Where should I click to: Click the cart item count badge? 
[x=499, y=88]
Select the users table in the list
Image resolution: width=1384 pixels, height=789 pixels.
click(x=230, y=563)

---+---

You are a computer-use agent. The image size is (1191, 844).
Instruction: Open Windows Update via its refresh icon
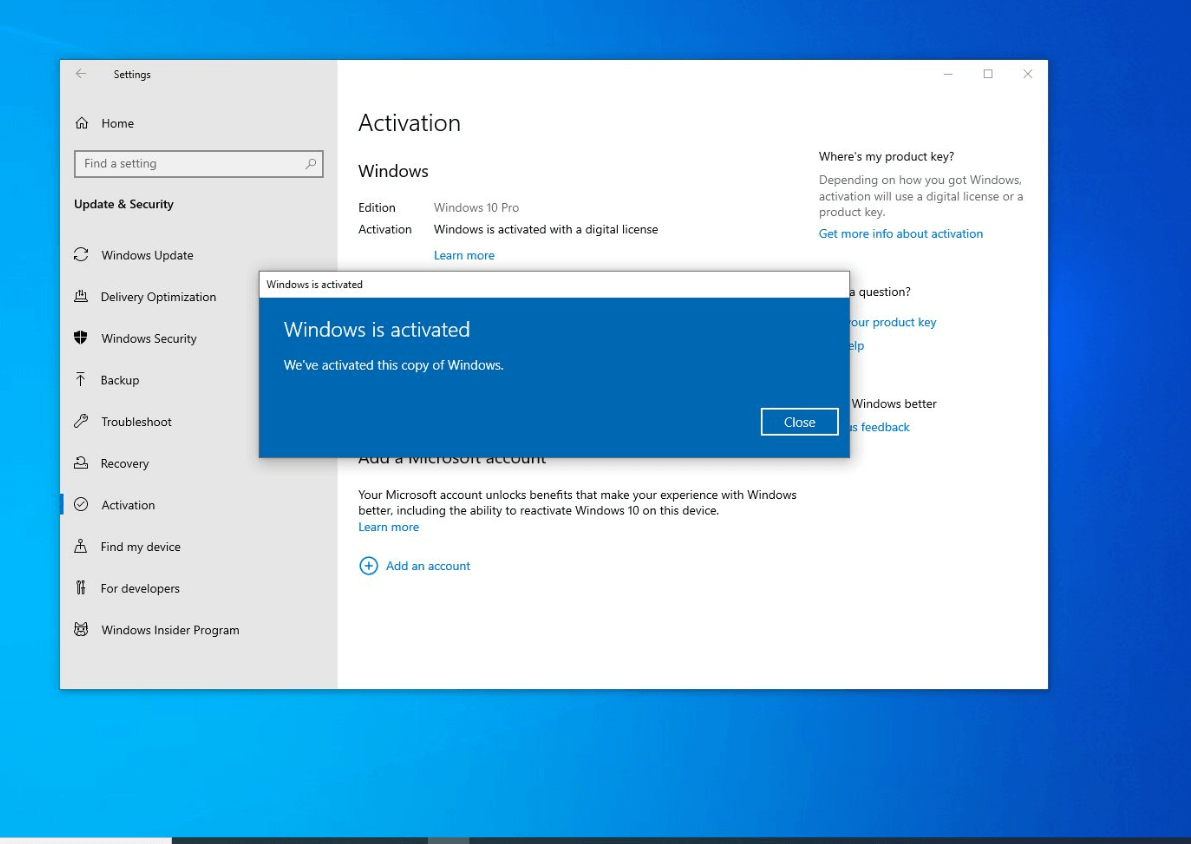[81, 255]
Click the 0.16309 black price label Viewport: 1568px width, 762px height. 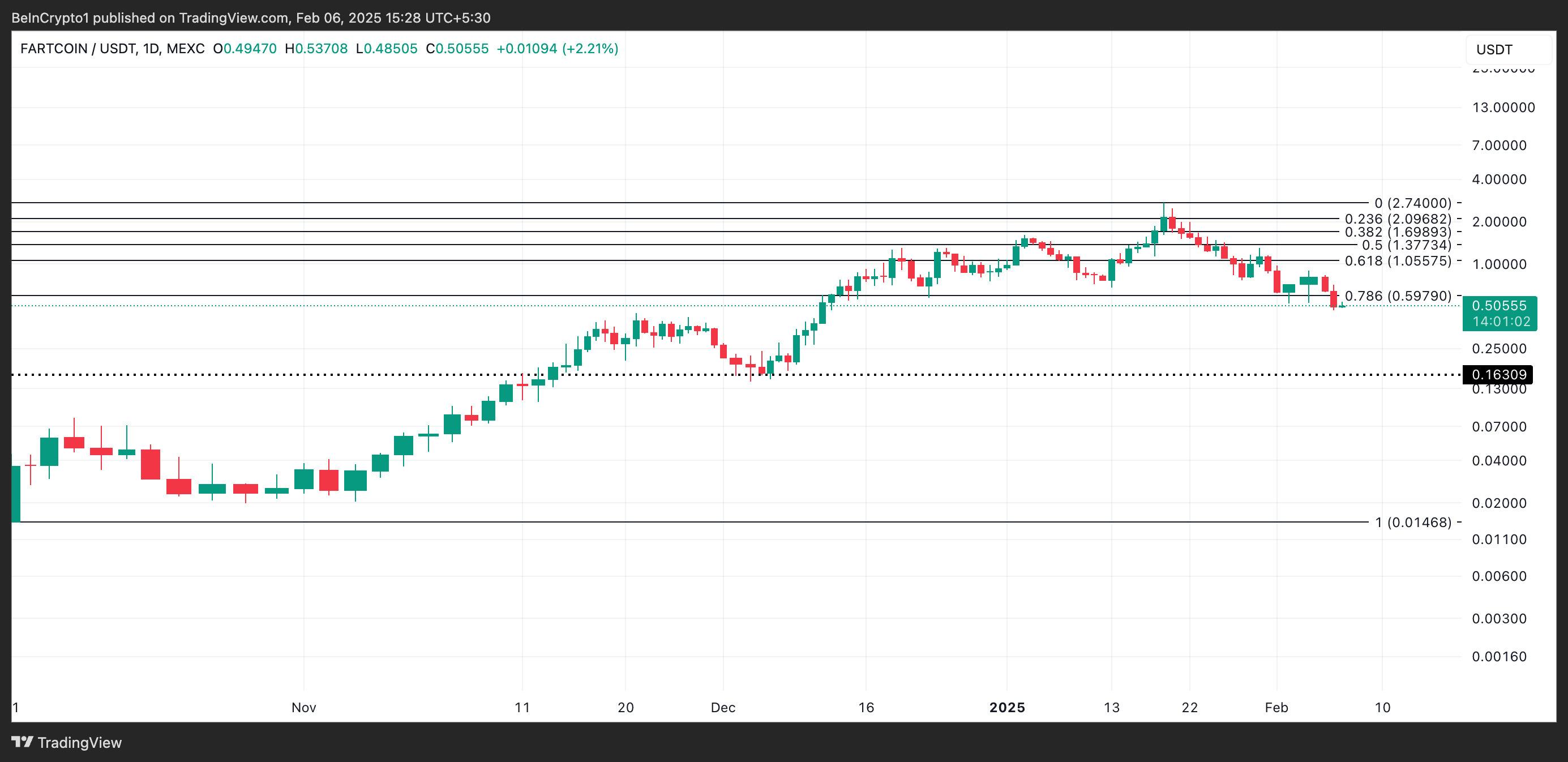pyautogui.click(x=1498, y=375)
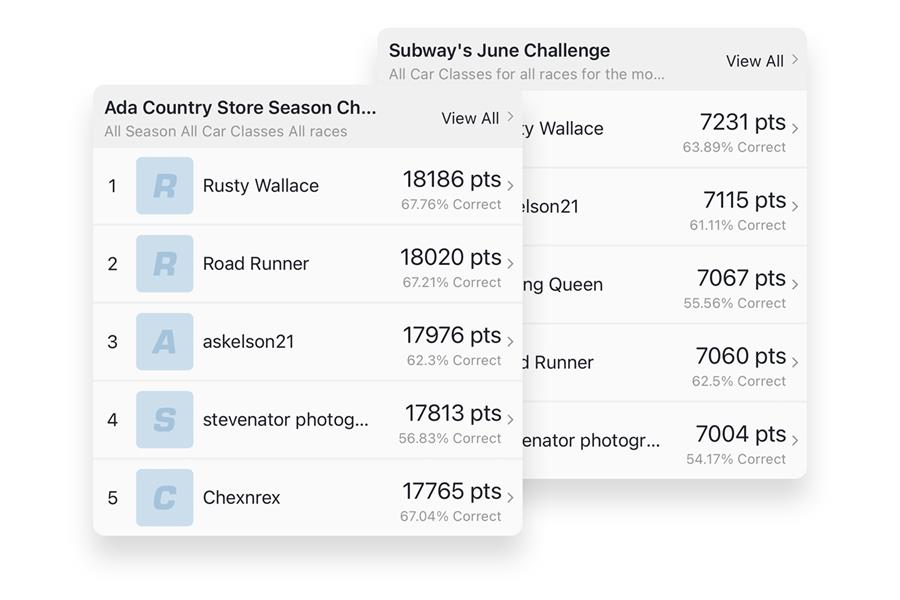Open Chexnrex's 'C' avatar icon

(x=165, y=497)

---+---

#### [WRITTEN PROBLEM]
Copy out the data between the line containing "Where should I" and the line containing "click(x=230, y=563)", inclusive, without changing anything.

#### [OUTPUT BELOW]
Where should I click to: Click the cart item count badge? 
[x=499, y=88]
Select the users table in the list
Image resolution: width=1384 pixels, height=789 pixels.
click(x=230, y=563)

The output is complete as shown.